◆ **Problem to solve**
From the entries below, retype only the lines from the one with "Screen dimensions: 1110x423" through the one with "You are a computer-use agent. Image resolution: width=1200", exactly as written.
——
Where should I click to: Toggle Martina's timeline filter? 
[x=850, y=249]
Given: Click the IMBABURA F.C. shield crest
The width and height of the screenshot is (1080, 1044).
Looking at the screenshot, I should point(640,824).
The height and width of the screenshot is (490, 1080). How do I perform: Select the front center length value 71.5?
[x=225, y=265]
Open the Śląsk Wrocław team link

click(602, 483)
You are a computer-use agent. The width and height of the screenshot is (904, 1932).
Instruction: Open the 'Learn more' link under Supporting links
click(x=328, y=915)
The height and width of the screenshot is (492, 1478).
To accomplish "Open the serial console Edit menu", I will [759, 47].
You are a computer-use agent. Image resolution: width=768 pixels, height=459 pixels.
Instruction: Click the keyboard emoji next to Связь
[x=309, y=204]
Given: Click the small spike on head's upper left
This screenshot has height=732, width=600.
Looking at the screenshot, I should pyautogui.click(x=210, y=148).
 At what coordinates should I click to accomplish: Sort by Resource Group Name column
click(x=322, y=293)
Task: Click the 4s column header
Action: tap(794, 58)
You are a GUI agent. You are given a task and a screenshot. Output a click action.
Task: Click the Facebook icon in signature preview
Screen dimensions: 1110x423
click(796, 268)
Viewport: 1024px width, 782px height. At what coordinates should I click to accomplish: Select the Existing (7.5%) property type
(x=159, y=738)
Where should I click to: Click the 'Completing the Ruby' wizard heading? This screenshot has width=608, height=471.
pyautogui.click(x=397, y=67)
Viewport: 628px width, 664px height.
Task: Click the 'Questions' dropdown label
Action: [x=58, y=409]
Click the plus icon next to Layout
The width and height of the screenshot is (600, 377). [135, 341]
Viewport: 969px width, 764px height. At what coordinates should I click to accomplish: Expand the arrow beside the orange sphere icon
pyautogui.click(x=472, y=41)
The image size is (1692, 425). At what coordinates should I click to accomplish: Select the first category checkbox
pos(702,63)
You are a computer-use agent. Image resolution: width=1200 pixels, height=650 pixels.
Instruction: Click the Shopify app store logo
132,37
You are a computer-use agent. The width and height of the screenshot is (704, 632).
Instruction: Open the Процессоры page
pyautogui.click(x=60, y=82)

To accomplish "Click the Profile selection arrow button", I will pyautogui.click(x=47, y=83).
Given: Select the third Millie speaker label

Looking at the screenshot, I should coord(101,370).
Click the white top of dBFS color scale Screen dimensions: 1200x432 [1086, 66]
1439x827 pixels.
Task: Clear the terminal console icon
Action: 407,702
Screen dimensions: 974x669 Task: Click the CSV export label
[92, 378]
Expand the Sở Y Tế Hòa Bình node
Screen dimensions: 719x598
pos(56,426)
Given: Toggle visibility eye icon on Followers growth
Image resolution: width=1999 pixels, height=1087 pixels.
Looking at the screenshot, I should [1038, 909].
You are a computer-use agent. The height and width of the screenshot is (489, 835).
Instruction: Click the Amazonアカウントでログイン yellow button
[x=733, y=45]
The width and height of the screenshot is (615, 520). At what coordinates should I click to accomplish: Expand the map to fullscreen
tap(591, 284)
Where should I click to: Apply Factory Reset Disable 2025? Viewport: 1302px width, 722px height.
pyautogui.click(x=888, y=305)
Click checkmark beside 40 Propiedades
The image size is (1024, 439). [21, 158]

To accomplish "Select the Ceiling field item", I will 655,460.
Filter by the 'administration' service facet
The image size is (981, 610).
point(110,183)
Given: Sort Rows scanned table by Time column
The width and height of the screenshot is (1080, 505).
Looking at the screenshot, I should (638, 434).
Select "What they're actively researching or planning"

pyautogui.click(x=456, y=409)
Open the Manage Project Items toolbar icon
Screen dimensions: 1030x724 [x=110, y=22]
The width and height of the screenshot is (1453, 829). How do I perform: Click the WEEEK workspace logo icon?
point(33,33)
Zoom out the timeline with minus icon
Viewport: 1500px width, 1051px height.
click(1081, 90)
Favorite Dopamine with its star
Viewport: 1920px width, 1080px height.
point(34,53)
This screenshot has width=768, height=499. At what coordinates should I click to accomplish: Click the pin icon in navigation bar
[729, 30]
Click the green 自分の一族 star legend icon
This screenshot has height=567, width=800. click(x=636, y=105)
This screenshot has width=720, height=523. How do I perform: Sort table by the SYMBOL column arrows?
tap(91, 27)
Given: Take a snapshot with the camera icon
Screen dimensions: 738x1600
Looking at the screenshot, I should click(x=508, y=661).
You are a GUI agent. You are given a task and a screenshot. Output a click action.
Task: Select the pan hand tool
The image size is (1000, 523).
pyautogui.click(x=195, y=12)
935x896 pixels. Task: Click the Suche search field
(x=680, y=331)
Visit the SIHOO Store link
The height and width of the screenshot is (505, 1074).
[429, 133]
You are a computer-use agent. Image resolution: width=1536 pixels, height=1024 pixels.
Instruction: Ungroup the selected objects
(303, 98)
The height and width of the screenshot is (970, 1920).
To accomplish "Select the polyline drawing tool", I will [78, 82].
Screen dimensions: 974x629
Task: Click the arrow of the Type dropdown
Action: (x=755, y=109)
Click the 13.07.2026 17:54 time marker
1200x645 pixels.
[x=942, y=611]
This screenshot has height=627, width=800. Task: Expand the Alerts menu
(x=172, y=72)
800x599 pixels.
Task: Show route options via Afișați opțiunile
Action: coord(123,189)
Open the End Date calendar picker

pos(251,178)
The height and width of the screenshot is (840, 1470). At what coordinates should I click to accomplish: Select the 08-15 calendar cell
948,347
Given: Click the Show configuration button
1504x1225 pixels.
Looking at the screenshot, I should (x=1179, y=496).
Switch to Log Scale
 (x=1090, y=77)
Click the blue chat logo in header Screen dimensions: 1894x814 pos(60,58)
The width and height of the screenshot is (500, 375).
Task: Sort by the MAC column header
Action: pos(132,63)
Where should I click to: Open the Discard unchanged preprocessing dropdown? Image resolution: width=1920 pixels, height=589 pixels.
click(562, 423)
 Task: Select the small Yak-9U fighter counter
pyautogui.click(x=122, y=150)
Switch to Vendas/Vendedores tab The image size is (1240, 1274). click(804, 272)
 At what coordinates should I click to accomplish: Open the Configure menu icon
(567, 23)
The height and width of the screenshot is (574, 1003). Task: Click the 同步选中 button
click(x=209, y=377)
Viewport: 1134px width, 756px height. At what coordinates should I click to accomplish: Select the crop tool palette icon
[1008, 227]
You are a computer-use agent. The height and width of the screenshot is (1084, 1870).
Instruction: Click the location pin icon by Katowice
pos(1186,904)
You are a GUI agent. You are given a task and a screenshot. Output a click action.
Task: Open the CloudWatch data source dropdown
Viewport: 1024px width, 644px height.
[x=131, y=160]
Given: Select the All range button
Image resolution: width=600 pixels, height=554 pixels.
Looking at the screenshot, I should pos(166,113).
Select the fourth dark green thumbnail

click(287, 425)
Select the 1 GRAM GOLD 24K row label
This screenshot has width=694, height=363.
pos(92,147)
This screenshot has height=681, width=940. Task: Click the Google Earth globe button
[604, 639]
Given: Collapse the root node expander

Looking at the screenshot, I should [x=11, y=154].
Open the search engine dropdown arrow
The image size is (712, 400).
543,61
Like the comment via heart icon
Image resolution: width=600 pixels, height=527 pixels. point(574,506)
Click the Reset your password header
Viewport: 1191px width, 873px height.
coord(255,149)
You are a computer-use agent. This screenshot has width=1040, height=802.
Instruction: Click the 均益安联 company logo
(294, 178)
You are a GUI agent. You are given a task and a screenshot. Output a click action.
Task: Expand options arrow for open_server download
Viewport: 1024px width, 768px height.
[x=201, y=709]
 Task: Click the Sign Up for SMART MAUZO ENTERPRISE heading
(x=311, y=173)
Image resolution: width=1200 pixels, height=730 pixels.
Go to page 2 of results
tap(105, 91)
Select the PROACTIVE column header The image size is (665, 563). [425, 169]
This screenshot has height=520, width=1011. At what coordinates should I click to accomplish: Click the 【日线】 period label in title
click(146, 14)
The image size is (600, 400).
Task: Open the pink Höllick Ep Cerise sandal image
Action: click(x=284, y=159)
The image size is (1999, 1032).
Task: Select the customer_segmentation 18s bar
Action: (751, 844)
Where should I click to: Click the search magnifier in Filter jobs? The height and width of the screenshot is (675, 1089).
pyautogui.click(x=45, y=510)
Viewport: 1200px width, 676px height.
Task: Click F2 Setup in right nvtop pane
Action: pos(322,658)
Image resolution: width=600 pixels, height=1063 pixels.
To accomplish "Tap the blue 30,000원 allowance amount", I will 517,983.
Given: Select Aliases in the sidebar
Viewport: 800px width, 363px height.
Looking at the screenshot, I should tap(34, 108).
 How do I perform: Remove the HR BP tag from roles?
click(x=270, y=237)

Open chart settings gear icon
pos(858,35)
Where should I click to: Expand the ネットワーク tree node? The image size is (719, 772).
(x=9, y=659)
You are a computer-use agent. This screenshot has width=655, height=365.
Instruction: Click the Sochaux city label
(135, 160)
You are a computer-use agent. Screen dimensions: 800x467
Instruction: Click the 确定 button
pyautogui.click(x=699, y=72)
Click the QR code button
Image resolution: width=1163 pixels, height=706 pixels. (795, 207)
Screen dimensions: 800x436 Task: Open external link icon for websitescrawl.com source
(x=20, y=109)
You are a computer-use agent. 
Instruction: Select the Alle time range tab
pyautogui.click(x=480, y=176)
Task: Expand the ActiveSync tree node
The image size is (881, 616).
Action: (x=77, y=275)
——
◆ **Task solution**
Screen dimensions: 1110x423
click(796, 268)
Viewport: 1024px width, 782px height. At what coordinates should I click to accomplish: Select the Existing (7.5%) property type
(x=159, y=738)
Where should I click to: Click the 'Completing the Ruby' wizard heading? This screenshot has width=608, height=471.
pyautogui.click(x=397, y=67)
Viewport: 628px width, 664px height.
Task: Click the 'Questions' dropdown label
Action: [x=58, y=409]
Click the plus icon next to Layout
The width and height of the screenshot is (600, 377). [135, 341]
Viewport: 969px width, 764px height. At what coordinates should I click to accomplish: Expand the arrow beside the orange sphere icon
pyautogui.click(x=472, y=41)
The image size is (1692, 425). At what coordinates should I click to accomplish: Select the first category checkbox
pos(702,63)
You are a computer-use agent. Image resolution: width=1200 pixels, height=650 pixels.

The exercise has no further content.